L'analyse des dossiers médicaux de 530 sujets de l'étude a révélé que, dans 49% des cas, le diagnostic d'asthme avait été posé sans que le médecin traitant ait demandé de tests respiratoires. «On imagine mal qu'un médecin pose un diagnostic d'hypertension ou de diabète sans avoir mesuré la pression artérielle ou la glycémie de son patient au préalable, commente le chercheur. Pourtant, c'est ce qui se produit souvent avec l'asthme. Pour diverses raisons, dont les problèmes d'accessibilité réels ou perçus aux tests respiratoires, la surcharge de travail des médecins de première ligne ou les réticences des patients, ces tests ne sont pas systématiquement effectués avant qu'il y ait un diagnostic d'asthme, même si les guides thérapeutiques l'exigent.»

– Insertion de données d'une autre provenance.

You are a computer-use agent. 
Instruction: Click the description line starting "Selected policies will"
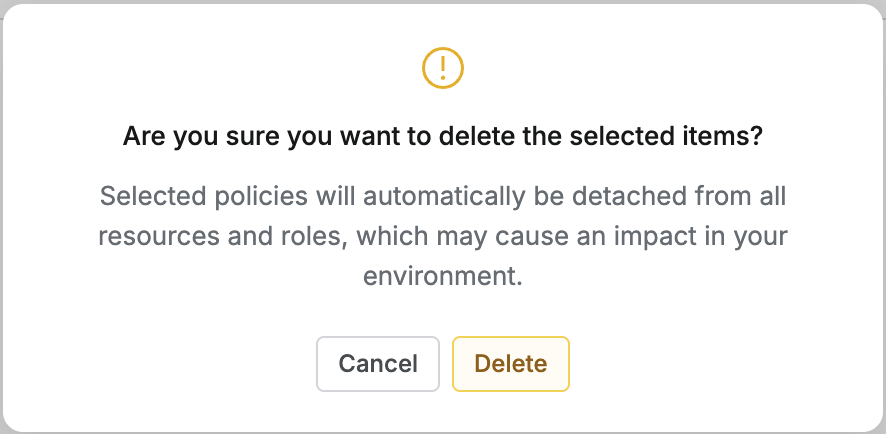tap(443, 196)
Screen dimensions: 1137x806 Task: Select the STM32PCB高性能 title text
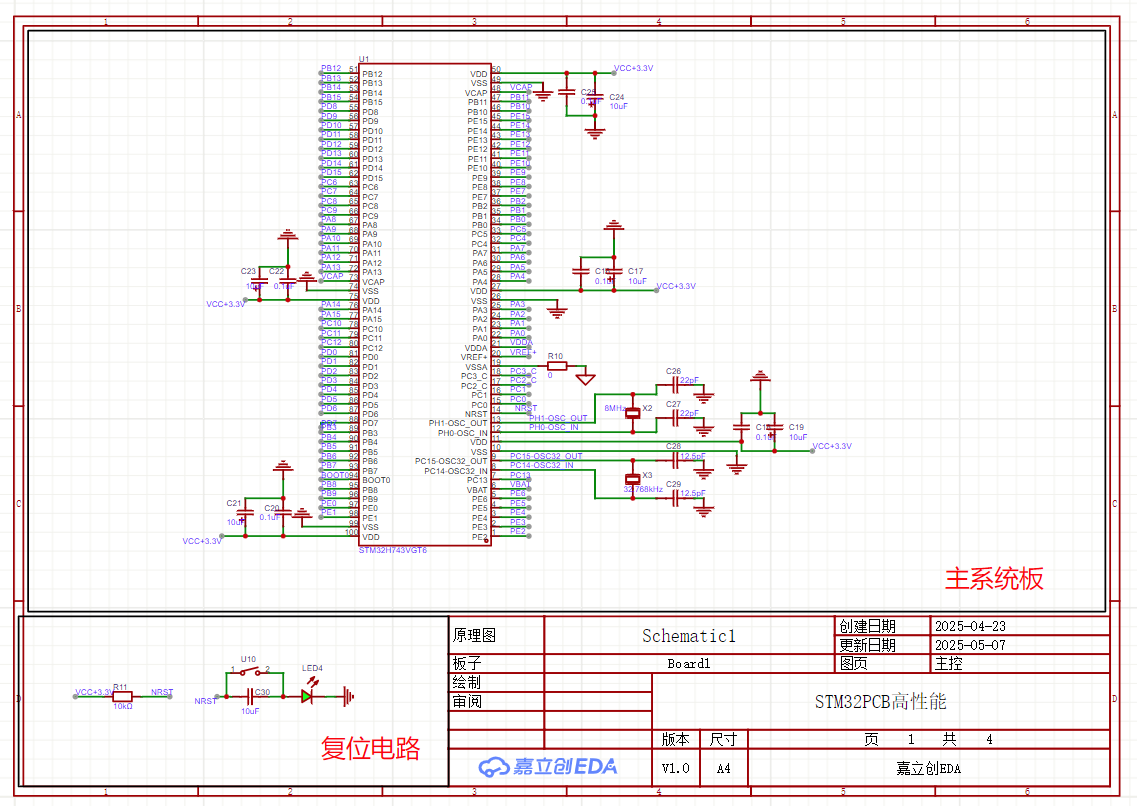879,701
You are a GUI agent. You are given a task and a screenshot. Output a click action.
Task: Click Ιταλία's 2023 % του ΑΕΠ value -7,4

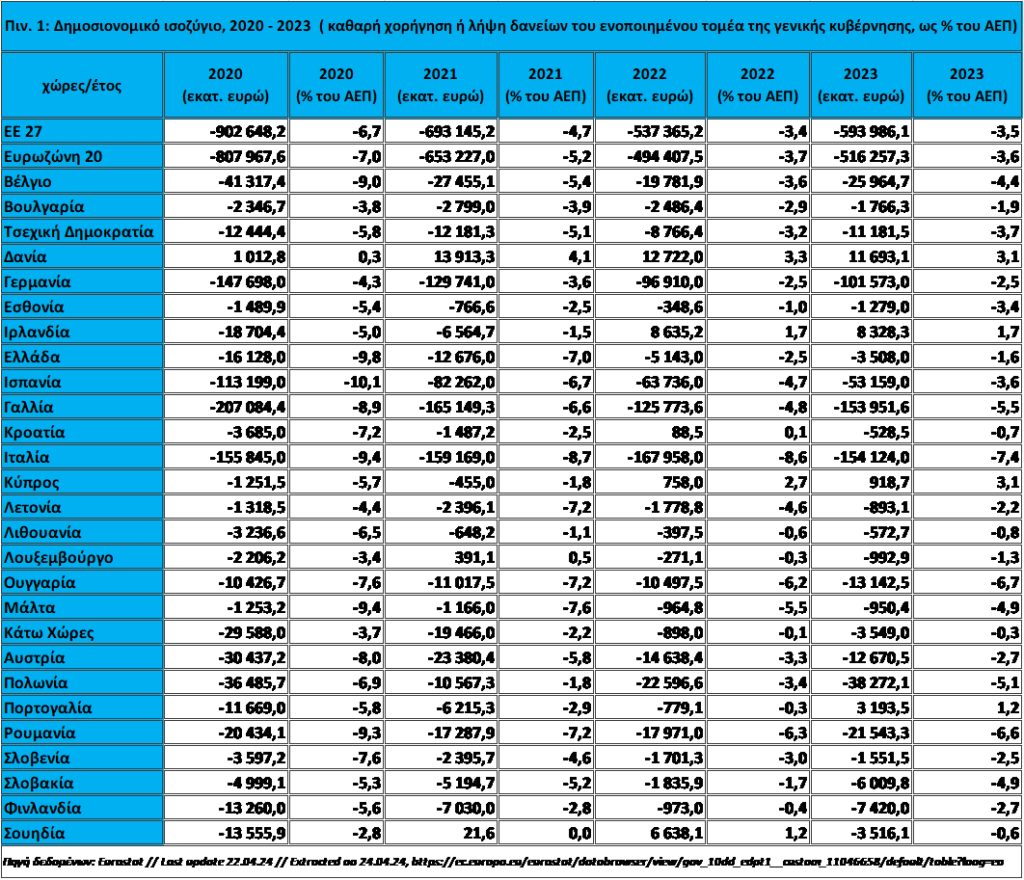(x=1003, y=457)
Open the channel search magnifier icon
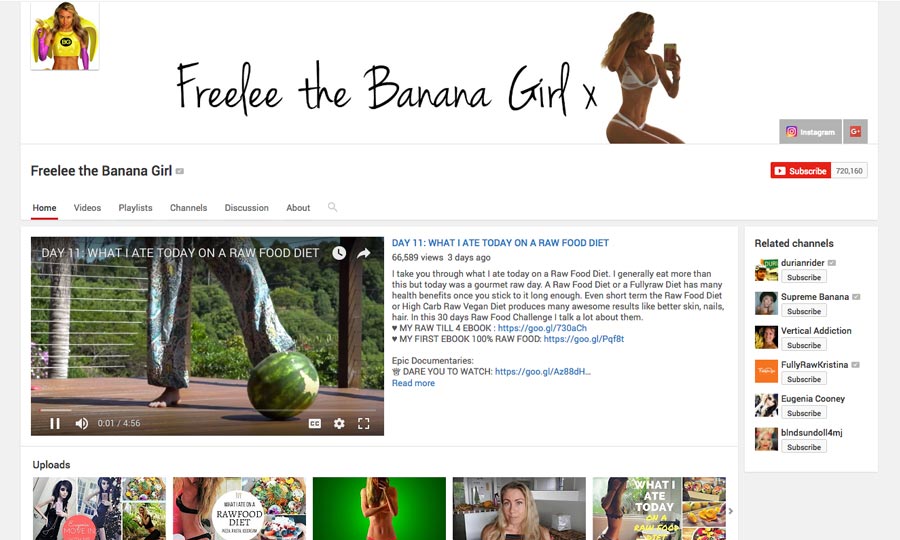 click(x=332, y=207)
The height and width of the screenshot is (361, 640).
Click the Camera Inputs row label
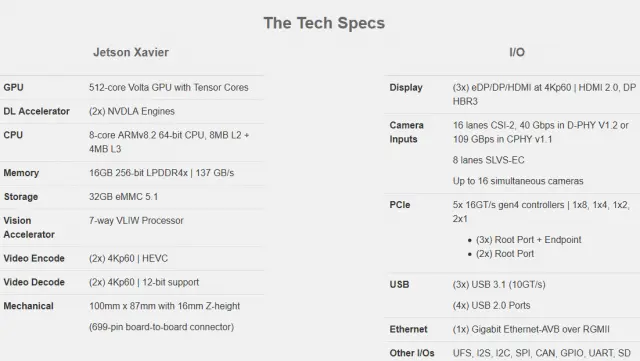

Les examens médicaux pratiqués sur ces faux asthmatiques ont permis de constater que 28% n'avaient aucune maladie ou souffraient de problèmes mineurs comme des allergies ou des brûlements d'estomac. Par contre, 2% souffraient de maladies cardiaques ou d'hypertension pulmonaire. «Plusieurs des symptômes de l'asthme ressemblent à ceux d'autres maladies, souligne Louis-Philippe Boulet. C'est pourquoi les personnes qui ont reçu un diagnostic d'asthme sans passer de tests respiratoires devraient en discuter avec leur médecin, surtout si leurs médicaments produisent peu d'effets sur leur condition.»
Contrairement à ce que cette étude porte à croire, la prévalence de l'asthme, estimée à 8,5% dans la population canadienne, n'est pas surestimée. «Notre étude suggère qu'il pourrait y avoir un surdiagnostic dans le tiers des cas, mais le nombre de personnes qui souffrent d'asthme sans le savoir est probablement aussi grand. Même si l'asthme est facile à diagnostiquer correctement, il reste beaucoup de travail à faire pour sensibiliser les médecins et les patients», constate le professeur Boulet.
Dirigée par le professeur Shawn Aaron de l'Université d'Ottawa, l'étude parue dans le JAMA est signée par 15 chercheurs associés au Réseau canadien de recherche en santé respiratoire.